(Dataset excerpts)
BEGIN

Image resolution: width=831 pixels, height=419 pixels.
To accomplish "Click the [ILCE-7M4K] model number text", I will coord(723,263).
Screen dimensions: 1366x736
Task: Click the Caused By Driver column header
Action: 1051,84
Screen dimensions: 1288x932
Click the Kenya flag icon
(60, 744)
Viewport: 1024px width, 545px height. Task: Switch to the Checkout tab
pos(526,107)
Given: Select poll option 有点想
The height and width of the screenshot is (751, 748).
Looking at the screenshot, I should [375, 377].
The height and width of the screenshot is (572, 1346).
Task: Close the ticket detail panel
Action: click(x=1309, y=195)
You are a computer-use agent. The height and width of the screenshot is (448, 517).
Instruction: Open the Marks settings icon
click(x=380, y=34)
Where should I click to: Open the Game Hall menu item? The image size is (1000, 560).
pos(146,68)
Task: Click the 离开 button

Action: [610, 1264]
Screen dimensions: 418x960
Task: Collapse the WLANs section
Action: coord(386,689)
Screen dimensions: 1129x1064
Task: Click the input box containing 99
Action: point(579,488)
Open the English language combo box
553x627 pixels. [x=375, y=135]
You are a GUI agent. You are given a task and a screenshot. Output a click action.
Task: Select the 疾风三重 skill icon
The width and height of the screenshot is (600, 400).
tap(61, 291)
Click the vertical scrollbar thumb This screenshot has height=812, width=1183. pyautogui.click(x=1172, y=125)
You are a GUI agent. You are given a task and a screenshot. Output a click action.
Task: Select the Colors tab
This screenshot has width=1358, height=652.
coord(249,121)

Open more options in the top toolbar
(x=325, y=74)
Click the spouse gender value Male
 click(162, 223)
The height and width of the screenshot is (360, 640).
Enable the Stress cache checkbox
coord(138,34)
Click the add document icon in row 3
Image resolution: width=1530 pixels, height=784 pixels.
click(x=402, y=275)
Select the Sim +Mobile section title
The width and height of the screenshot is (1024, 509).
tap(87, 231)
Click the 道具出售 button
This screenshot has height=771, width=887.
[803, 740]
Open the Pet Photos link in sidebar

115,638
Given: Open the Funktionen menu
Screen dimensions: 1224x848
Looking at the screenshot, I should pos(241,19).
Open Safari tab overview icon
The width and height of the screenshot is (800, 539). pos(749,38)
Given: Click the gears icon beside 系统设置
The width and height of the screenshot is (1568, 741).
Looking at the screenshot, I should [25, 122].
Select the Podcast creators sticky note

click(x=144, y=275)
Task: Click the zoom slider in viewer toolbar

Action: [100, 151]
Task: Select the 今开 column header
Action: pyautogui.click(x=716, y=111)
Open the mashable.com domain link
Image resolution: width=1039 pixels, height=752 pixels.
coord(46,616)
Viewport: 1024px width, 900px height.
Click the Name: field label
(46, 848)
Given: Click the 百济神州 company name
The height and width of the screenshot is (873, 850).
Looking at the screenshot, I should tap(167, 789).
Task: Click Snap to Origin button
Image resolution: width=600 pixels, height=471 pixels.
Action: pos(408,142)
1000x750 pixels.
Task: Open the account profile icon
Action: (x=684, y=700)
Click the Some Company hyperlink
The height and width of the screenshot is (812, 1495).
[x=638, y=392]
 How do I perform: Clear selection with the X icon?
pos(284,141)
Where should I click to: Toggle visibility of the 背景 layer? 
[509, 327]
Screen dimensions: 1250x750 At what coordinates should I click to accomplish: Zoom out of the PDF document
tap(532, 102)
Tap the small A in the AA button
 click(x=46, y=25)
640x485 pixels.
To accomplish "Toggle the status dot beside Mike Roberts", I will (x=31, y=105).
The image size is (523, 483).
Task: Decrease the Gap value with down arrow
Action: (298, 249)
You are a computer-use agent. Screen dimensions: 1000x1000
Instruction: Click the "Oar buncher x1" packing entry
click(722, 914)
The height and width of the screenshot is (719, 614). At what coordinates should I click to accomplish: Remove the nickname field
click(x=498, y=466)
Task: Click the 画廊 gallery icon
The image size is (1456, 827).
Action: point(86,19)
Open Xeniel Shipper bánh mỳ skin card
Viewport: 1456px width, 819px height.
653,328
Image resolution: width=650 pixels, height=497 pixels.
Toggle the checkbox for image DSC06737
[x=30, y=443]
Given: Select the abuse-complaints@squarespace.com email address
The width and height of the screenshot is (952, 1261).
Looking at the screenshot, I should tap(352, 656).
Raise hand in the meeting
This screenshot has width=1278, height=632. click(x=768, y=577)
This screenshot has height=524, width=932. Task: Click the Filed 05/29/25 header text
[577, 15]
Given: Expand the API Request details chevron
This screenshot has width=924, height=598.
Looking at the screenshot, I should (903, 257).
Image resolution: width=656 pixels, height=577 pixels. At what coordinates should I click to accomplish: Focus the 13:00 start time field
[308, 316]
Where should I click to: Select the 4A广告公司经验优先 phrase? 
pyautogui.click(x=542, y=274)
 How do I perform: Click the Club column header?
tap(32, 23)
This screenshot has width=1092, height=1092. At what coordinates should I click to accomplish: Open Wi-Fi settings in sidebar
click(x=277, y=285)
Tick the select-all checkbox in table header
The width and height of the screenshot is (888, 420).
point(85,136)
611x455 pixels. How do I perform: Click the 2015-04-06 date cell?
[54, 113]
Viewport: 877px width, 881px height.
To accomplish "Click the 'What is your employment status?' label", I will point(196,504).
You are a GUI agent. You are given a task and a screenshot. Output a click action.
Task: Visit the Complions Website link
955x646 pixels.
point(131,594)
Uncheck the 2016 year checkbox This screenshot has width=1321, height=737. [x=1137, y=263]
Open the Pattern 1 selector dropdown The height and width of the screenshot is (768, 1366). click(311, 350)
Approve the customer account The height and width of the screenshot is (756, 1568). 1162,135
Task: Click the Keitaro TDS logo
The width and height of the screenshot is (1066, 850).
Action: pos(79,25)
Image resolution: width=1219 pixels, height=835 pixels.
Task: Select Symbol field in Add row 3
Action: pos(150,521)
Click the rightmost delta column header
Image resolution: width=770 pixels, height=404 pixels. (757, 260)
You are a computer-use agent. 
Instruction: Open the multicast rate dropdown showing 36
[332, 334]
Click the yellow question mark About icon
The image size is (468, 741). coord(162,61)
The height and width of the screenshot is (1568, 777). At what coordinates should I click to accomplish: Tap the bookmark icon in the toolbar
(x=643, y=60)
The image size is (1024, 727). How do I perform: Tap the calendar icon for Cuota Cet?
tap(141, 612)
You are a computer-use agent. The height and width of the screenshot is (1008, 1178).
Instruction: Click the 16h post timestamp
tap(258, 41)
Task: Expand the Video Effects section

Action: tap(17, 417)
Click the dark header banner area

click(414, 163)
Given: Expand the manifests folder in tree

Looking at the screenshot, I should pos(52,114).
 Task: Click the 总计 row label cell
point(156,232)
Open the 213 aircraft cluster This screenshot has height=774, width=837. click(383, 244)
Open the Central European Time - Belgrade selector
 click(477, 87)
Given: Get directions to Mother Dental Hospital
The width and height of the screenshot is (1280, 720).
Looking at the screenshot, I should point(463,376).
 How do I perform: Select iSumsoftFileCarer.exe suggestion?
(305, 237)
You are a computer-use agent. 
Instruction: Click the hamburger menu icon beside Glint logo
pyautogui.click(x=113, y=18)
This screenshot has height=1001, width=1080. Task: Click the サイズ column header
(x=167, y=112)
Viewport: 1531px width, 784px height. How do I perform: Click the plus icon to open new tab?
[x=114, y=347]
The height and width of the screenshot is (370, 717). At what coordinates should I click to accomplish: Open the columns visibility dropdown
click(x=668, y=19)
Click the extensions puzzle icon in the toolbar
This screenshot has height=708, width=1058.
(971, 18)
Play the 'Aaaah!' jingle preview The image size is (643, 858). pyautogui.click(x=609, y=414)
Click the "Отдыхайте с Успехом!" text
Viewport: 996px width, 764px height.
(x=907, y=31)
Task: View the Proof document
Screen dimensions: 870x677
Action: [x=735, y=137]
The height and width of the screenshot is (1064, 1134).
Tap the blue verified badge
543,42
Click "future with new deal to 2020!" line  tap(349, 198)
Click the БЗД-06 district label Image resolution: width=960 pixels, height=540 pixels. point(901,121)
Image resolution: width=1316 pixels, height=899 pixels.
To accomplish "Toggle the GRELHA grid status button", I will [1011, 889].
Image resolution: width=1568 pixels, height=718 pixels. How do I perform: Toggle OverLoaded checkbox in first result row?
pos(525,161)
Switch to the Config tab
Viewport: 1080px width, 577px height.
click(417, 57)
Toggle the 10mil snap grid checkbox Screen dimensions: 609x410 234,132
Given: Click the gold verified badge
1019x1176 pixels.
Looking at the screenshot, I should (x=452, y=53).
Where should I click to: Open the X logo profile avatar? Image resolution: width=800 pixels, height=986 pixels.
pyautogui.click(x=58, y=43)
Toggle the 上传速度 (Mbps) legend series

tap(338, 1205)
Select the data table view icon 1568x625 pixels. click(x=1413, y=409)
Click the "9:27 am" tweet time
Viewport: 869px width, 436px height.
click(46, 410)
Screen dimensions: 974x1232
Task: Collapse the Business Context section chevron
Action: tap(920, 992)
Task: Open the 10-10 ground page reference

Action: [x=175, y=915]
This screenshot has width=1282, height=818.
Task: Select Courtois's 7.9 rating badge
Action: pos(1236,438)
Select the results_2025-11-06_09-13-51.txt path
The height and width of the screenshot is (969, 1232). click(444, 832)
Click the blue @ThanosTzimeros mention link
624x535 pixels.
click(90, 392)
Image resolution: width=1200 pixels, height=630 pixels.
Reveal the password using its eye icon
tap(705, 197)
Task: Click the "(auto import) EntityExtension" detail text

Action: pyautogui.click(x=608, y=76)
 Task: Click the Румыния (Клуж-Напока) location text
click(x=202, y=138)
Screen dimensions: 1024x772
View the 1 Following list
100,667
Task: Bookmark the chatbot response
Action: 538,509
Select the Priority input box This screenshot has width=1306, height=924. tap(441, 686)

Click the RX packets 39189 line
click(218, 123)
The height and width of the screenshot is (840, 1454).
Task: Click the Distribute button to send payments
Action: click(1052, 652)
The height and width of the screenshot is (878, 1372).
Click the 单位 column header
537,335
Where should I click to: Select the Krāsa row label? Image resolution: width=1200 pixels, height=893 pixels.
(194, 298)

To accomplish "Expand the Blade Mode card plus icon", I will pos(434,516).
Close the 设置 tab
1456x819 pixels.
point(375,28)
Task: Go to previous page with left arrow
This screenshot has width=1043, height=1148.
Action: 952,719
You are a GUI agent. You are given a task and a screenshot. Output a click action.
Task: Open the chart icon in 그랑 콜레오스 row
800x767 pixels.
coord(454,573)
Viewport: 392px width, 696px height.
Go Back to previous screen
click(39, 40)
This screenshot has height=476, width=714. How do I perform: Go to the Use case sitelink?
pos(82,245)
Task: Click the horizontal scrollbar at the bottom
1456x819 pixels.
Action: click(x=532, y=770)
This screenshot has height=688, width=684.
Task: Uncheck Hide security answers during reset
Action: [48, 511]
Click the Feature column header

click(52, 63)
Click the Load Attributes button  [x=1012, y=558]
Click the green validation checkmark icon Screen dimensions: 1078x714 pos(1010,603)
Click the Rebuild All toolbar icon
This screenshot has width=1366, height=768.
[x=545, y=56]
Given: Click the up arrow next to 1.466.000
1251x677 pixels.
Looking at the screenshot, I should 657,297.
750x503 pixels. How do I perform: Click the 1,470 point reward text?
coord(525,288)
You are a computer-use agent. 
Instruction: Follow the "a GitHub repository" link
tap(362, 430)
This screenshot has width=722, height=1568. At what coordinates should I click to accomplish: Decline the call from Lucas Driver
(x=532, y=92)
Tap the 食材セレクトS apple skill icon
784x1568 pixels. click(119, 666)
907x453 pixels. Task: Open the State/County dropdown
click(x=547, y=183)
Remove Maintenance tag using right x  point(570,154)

END

* _Directions for this task_:
Print the lines above from the one with "Reveal the password using its eye icon" through the one with "Close the 设置 tab", both included, exactly as written and nothing more.

* _Response area_:
Reveal the password using its eye icon
tap(705, 197)
Task: Click the "(auto import) EntityExtension" detail text

Action: pyautogui.click(x=608, y=76)
 Task: Click the Румыния (Клуж-Напока) location text
click(x=202, y=138)
Screen dimensions: 1024x772
View the 1 Following list
100,667
Task: Bookmark the chatbot response
Action: 538,509
Select the Priority input box This screenshot has width=1306, height=924. tap(441, 686)

Click the RX packets 39189 line
click(218, 123)
The height and width of the screenshot is (840, 1454).
Task: Click the Distribute button to send payments
Action: click(1052, 652)
The height and width of the screenshot is (878, 1372).
Click the 单位 column header
537,335
Where should I click to: Select the Krāsa row label? Image resolution: width=1200 pixels, height=893 pixels.
(194, 298)

To accomplish "Expand the Blade Mode card plus icon", I will pos(434,516).
Close the 设置 tab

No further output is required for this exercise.